Data to process:
::::::::::

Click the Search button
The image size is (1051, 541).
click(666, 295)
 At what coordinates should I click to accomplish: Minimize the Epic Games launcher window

::::::::::

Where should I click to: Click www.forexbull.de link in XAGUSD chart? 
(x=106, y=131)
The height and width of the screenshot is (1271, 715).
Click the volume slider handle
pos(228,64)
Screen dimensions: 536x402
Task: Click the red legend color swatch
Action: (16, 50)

::::::::::

What the task requires: Give back precisely the lines above that start at the line containing "Click the Search button" and end at the line containing "At what coordinates", inclusive. No other lines belong in the output.

Result:
Click the Search button
The image size is (1051, 541).
click(666, 295)
 At what coordinates should I click to accomplish: Minimize the Epic Games launcher window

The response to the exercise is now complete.